En el encuentro de dos paredes, en un rincón, hay un pequeño balcón, rojo. La baranda es baja y de barrotes torsionados. Del balcón cuelga, amarillento y escurriéndose, un helecho.
De Gardel, extendiendo el santoral, hay: una foto (típica, de sonrisa y sombrero) y dos dibujos, uno debajo del otro. En el superior, con un gesto de festejo socarrón, Gardel está rodeado por cuatro rubias (las de New York) de vestidos rojos con breteles; en el inferior, rodeado de palomas, sonríe con bondad.
Dispersos, diversos, hay también: un Quijote de tuercas y tornillos, un teléfono viejo, un sol de noche, un plano, botellas de bebidas espirituosas.
Una de las celebrantes se acerca y realiza la pregunta de iniciación, una pregunta matutina; no soy original en mi respuesta. Cuando regresa con el pedido solicita la confirmación de mi fe: "¿Azúcar o edulco?". "Azúcar" (Amén).
Afuera caminan las oficinas (una fauna de trajes ronda por las mañanas), cada tanto se esconden, o trabajan.
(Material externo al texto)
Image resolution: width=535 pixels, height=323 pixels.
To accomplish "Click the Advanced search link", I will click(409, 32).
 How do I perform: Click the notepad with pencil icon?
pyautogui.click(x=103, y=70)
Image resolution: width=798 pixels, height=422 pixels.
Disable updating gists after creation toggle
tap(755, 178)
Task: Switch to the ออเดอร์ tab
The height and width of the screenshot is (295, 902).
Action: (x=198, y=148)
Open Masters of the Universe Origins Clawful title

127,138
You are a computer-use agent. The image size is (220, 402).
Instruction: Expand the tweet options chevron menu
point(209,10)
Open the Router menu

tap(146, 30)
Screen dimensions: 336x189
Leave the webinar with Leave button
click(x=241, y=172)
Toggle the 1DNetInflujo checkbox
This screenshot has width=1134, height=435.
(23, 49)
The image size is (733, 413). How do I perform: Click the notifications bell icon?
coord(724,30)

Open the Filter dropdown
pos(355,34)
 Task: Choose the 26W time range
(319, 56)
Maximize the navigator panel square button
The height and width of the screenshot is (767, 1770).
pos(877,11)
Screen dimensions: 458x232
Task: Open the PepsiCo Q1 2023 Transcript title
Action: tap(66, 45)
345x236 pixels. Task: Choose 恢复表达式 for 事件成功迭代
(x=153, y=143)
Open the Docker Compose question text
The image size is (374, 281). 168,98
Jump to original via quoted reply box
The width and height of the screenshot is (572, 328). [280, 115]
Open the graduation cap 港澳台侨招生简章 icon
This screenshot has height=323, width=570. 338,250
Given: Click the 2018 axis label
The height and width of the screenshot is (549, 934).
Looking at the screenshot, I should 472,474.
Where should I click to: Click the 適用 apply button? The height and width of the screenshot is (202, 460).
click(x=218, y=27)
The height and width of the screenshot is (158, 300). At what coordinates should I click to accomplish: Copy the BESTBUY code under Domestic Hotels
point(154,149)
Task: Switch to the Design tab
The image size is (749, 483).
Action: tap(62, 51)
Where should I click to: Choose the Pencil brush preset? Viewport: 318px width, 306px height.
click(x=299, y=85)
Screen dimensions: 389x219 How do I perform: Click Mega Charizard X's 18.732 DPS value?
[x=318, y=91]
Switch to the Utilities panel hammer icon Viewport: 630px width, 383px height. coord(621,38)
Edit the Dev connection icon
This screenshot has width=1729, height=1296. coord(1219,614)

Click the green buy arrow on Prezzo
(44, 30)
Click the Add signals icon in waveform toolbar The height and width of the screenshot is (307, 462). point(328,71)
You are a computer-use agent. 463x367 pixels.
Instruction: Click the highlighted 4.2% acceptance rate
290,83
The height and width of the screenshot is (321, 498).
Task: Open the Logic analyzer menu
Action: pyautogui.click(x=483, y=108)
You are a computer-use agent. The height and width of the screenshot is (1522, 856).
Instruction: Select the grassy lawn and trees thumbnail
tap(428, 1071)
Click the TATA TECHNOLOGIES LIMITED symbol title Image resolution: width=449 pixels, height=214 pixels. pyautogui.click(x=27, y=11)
Hombres y mujeres, vestidos, ambos, de hombre.
Y ahora los fieles:
Hay un hombre, mayor, sentado en una mesa de una de las alas, y, enfrente, pero en otra mesa, una señora. En verdad digo que la distancia que los separa es casi de intimidad teniendo en cuenta otras distancias entre los que participamos de los ritos. Están solos, no están juntos, pero cuando yerguen sus cabezas quedan con sus rostros enfrentados. Yo creo que en cualquier momento van a hablar, algo se van a decir que confirmará que, por lo menos esto, no es casual; nada se dicen, el diálogo no ocurre. Pero sí ocurre la dispersión de los aromas: café, facturas, leche (se queman como el incienso).
Hay también, distribuidos y llenando el templo, hombres de unos 50 años, vestimenta formal y celular al cinto. Es su momento, la hora de la mañana, como en las oficinas, pero en los bares se esconden, o trabajan.
Una mujer ingresa a paso raudo y va directamente y en silencio a sentarse en la mesa ya ocupada, y yo vuelvo a creer en los encuentros concertados sin palabras. La celebrante se le acerca, no quiere nada. Sólo quiere, tal vez, estar sentada frente al hombre con quien no cruzó ninguna palabra.
Una pareja mira un diario, no sobrevolando el papel con los ojos como sí lo hacen los hombres de la tribu del celular al cinto, sino con atención, desmenuzando, están particularmente atentos a lo que la palabra tiene para decirles. Y en cierto momento se levantan, pagan (es su contribución) y se van. Pocos segundos e ingresa otra pareja que toma el mismo diario, se sienta en la misma mesa, y lee con igual atención, y ahora sí estoy convencido de que los movimientos siguen ciertas directrices, ya trazadas.
El hombre mayor y la señora que están frente a frente, pero en distintas mesas, siguen en su incólume coreografía (bajar la cabeza, beber café, erguir la cabeza).
De repente, un clamor, es una alarma (de auto). Un hombre de traje comienza a mirar por la ventana, sale y vuelve a entrar. La alarma sigue sonando. Otro hombre de pantalón de vestir y chomba realiza las mismas acciones y cuando está por salir la alarma se apaga, entonces vuelve a su asiento. Estos dos también son de la tribu de los hombres del celular al cinto, que se alteró por un momento ante el riesgo de un ser querido.
Aparece un hombre con un perro en la puerta, saluda amistosamente a las mujeres que dirigen el templo y pregunta si alguien no pasó a dejar un sobre. Una de las mujeres va hasta la puerta y, efectivamente, le entrega un sobre marrón y saluda al perro que le corresponde con muestras de alegría (en ocasiones los ritos se suceden con naturalidad).
La señora que estaba sentada frente a frente con el hombre, mayor, se va, y luego de unos instantes, el hombre se levanta, lento, y se acerca a la barra y paga; se va del templo caminando despacio, se va extinguiendo, desaparece.
Y yo también me voy, no sin antes pasar enfrente del Gardel feliz, rodeado de rubias; y del Quijote, de brazos de tornillos, las manos enroscadas al escudo, a la lanza.